The History of Mutual Funds

For as long as people have had markets to invest in, groups of people have banded together to combine their money and expertise to make better returns. The mutual fund is a logical extension of this idea, in which the investors pay someone to manage their money and commit the time to research investments, resulting in more informed investing.

In the 19th century in the United Kingdom, organizations called investment trusts sold shares to investors. This was the likely origin of a company looking after investors money, and the idea was adopted in the United States in 1924. Many of the first funds were closed-end funds, meaning there were a certain number of shares for sale that were subsequently traded by the owners who made the market.

The Early Years

The first open-end mutual fund was created by Edward Leffler, who previously sold securities. By 1929, there were 19 open-end funds holding a total of $140 million, which seems like considerable money for the time. However, at the same time, there were nearly 90 closed-end trusts, which held $3 billion in total assets.

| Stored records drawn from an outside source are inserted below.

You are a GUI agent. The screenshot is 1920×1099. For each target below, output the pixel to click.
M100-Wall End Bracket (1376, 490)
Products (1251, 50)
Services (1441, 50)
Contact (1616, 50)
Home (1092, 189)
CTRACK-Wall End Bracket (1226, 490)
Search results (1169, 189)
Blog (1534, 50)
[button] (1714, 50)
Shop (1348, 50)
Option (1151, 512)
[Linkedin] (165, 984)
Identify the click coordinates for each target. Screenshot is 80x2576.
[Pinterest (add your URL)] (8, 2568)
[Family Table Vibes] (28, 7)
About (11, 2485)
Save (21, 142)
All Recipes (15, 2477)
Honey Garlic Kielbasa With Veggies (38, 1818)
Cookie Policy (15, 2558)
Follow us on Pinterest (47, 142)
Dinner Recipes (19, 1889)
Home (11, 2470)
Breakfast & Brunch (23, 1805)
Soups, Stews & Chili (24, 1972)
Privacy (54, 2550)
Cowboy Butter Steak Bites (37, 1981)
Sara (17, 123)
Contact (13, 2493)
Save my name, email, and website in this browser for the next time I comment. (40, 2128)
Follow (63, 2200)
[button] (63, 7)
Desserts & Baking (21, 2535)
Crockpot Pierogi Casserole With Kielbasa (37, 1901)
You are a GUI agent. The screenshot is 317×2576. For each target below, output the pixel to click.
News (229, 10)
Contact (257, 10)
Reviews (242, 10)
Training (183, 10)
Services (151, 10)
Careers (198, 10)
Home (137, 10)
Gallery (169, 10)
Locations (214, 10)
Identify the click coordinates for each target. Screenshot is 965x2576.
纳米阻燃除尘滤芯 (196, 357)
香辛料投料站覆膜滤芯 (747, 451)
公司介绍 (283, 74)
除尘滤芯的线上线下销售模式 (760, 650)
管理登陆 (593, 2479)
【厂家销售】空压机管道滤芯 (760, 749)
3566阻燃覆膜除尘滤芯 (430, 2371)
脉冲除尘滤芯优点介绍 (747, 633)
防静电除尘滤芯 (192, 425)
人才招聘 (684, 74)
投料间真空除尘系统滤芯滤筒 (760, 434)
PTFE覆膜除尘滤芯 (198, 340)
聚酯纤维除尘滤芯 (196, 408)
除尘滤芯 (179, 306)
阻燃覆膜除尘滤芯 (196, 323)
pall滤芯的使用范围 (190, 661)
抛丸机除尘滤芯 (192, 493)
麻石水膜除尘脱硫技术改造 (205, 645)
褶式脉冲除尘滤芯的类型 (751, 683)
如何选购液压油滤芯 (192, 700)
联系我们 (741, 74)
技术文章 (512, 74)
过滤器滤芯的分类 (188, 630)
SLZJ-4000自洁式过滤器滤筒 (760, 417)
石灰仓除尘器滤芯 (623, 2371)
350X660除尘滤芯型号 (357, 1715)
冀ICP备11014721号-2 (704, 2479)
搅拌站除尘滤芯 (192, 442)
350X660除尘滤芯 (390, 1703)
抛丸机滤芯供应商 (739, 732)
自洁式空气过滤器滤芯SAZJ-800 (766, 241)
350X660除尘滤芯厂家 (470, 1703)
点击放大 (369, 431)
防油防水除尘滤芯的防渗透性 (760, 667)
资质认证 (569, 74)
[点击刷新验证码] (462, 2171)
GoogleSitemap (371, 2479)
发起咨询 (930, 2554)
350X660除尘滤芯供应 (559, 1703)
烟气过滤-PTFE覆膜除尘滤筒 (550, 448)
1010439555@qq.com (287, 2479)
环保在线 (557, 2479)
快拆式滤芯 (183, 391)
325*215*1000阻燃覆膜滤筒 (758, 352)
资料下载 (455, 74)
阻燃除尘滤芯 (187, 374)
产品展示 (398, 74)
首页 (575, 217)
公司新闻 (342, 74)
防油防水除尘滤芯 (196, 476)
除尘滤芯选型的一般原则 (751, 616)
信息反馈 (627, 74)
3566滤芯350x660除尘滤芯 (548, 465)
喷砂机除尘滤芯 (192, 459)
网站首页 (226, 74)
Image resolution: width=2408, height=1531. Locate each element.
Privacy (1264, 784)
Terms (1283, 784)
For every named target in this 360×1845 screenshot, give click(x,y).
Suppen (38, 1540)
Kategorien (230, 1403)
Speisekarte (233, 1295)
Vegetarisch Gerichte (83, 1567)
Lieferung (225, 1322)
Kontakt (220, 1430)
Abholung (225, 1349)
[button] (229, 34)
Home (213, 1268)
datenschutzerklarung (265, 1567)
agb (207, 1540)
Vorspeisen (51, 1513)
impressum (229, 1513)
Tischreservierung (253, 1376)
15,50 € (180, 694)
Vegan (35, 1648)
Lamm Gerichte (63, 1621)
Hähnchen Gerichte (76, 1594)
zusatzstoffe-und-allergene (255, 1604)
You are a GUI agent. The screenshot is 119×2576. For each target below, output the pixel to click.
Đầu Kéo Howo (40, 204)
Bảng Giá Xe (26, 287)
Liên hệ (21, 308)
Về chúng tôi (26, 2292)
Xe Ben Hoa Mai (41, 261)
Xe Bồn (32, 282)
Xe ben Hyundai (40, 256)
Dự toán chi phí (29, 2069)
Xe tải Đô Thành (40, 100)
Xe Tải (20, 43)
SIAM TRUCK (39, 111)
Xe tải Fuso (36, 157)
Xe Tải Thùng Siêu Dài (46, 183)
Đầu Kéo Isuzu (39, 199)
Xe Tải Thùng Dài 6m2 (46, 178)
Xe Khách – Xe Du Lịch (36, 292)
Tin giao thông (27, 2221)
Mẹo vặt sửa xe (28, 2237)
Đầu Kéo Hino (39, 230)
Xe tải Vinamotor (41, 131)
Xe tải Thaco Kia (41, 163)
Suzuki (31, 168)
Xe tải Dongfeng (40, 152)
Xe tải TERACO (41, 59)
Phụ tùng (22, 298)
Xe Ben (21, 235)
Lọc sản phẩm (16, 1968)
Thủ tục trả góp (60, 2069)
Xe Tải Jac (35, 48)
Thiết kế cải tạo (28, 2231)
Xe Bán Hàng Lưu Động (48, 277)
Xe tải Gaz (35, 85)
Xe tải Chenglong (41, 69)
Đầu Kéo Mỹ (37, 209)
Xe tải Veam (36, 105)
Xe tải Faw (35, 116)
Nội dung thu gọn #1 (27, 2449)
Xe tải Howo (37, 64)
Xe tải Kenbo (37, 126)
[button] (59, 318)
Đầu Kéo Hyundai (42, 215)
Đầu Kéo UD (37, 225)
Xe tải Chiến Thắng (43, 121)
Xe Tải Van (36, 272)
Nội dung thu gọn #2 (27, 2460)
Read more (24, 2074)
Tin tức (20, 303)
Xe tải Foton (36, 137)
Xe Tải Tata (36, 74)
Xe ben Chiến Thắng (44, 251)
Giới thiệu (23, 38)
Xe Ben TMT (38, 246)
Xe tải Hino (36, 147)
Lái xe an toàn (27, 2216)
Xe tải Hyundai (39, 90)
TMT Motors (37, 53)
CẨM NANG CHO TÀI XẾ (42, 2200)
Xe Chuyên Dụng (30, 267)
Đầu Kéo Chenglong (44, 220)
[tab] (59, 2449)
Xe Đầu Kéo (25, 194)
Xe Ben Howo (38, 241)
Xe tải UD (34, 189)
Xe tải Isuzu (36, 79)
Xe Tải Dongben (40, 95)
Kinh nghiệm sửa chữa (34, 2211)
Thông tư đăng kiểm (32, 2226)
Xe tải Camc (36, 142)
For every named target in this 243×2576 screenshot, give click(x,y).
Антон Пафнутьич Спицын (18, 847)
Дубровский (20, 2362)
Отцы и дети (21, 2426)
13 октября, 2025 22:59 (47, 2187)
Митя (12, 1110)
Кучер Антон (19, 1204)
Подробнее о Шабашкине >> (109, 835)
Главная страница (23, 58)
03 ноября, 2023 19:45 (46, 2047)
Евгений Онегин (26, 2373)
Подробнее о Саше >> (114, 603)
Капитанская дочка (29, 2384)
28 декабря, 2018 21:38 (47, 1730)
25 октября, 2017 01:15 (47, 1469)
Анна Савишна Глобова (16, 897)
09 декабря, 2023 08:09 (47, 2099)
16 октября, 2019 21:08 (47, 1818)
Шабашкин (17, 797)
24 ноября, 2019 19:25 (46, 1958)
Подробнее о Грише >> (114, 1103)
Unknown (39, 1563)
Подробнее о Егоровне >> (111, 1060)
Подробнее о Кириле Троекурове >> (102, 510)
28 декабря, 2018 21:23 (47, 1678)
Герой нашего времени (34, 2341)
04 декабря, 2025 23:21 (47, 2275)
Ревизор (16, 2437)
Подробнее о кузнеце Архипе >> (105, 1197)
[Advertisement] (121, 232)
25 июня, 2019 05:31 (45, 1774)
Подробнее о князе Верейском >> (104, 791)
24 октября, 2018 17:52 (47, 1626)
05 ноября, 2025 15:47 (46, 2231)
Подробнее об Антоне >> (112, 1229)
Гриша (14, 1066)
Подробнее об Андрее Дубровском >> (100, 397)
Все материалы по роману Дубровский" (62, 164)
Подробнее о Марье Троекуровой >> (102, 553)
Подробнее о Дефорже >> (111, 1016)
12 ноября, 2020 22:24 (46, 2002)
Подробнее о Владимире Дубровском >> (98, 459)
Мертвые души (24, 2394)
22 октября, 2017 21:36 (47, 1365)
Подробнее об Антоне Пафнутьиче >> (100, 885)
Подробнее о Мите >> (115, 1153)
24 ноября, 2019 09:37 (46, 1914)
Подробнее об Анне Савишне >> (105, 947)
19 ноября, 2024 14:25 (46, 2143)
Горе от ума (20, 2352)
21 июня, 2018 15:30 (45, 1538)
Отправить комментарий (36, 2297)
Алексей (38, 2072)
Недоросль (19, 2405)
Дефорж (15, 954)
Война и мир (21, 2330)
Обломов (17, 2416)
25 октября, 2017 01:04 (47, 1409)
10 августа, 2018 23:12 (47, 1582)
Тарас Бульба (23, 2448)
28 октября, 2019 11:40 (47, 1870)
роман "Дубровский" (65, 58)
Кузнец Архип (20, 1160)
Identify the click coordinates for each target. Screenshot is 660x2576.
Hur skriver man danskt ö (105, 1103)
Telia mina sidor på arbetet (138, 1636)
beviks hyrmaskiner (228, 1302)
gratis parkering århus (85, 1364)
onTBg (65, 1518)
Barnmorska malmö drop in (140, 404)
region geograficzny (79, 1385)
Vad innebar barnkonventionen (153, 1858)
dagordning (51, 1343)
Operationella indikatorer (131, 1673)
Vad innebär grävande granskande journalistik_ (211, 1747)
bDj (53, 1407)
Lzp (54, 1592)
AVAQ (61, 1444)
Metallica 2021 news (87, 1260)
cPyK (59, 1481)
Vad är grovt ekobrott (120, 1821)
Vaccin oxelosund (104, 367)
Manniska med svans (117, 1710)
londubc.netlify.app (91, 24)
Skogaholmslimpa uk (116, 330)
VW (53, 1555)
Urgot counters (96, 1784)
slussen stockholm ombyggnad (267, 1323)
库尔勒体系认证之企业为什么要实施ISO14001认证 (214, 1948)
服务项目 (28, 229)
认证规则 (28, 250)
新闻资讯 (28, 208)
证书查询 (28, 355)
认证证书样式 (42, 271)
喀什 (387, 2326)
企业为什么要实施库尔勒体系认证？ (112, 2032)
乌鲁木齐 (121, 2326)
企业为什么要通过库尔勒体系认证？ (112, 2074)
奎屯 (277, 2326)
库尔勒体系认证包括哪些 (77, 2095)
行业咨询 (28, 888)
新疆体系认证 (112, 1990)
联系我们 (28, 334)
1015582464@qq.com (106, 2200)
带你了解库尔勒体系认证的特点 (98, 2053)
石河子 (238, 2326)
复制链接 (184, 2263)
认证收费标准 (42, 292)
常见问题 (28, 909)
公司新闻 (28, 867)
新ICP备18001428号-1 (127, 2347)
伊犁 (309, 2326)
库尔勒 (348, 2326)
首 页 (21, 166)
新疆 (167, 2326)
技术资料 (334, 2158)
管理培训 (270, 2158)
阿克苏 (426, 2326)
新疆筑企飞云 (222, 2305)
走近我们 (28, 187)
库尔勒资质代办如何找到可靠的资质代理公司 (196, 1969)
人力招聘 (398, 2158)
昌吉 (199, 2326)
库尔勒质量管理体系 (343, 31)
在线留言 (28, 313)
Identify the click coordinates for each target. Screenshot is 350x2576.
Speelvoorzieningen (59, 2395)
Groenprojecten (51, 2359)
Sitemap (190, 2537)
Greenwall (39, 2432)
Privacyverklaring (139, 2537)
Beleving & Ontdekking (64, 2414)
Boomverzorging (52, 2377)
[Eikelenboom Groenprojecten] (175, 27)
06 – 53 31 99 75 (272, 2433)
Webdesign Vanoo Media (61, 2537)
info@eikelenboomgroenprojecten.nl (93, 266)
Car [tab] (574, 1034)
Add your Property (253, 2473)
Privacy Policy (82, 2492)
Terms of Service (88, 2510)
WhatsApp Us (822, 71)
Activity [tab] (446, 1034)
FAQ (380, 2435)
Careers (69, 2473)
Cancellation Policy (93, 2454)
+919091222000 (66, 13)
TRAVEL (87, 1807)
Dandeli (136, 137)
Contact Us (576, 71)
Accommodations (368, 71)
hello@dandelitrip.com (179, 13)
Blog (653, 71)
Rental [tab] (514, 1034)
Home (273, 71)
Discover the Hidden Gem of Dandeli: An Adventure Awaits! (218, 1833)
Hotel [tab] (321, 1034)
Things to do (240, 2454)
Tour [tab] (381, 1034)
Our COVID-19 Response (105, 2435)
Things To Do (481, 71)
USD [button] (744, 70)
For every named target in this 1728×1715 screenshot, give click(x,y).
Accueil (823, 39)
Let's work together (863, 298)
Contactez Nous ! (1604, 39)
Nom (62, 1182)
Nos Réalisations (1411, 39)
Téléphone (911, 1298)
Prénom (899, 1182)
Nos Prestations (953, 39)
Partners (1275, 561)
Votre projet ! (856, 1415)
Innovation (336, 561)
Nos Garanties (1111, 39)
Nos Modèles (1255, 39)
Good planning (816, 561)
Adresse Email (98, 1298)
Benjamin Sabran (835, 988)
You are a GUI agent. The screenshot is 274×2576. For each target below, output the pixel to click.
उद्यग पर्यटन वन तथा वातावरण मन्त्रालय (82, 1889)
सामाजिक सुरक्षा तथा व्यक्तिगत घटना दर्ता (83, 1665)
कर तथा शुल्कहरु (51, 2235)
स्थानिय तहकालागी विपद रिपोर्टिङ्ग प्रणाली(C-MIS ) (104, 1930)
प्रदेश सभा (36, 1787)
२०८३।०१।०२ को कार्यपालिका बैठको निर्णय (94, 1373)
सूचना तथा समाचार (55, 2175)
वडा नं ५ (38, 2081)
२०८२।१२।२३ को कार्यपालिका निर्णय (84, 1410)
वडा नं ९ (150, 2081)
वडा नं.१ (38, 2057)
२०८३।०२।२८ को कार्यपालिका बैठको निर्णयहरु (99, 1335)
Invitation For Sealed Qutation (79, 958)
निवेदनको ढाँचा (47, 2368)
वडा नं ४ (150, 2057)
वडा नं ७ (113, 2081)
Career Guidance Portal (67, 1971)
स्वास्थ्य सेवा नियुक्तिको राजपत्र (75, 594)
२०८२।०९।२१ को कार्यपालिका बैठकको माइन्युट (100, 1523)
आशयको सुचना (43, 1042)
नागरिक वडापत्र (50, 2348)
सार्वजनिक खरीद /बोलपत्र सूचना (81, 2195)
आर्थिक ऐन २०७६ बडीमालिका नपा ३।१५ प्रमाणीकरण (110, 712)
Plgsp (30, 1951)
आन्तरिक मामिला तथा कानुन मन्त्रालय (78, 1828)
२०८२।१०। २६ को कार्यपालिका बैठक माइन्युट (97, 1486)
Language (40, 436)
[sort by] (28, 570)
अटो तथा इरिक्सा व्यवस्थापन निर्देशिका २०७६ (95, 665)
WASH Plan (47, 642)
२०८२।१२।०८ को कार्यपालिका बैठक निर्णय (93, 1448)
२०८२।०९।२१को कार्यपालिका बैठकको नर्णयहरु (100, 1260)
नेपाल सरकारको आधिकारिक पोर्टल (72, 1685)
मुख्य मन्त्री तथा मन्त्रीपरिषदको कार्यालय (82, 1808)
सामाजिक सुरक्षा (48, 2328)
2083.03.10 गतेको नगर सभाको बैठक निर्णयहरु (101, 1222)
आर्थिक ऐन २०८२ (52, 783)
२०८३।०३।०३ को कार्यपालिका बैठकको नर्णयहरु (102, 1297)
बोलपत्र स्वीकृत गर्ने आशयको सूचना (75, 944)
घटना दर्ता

The timing of the birth of these funds was not favorable, and the problems encountered by the funds in the Stock Market Crash of 1929 were compounded by managers leveraging the assets of the investors a common practice when an investor feels that the market will only go upward and borrows money to multiply his or her gains. Notice that the lessons of the past are not always learned, as evidenced by financial companies such as Lehman Brothers in the present day still being caught out by over-leveraging the funds at their disposal.

The open-end funds fared better in the Stock Market Crash than the closed-end funds did. Managers of the closed-end funds were secretive and did not always disclose what shares were held. The managers could even value the shares at whatever price they chose, which led to dubious practices. In contrast, the open-end funds had a policy of declaring a net-asset value, as they permitted redemption upon demand, and this served to keep out the extremes of borrowing and other manipulations.

The Introduction of Regulation

As a consequence of the great Crash, Congress passed a succession of laws involving securities. In 1933, the Securities Act set rules for anyone who offered publicly traded securities, requiring that the company offering the securities register them with the Federal Trade Commission and produce a prospectus to describe the securities to potential investors.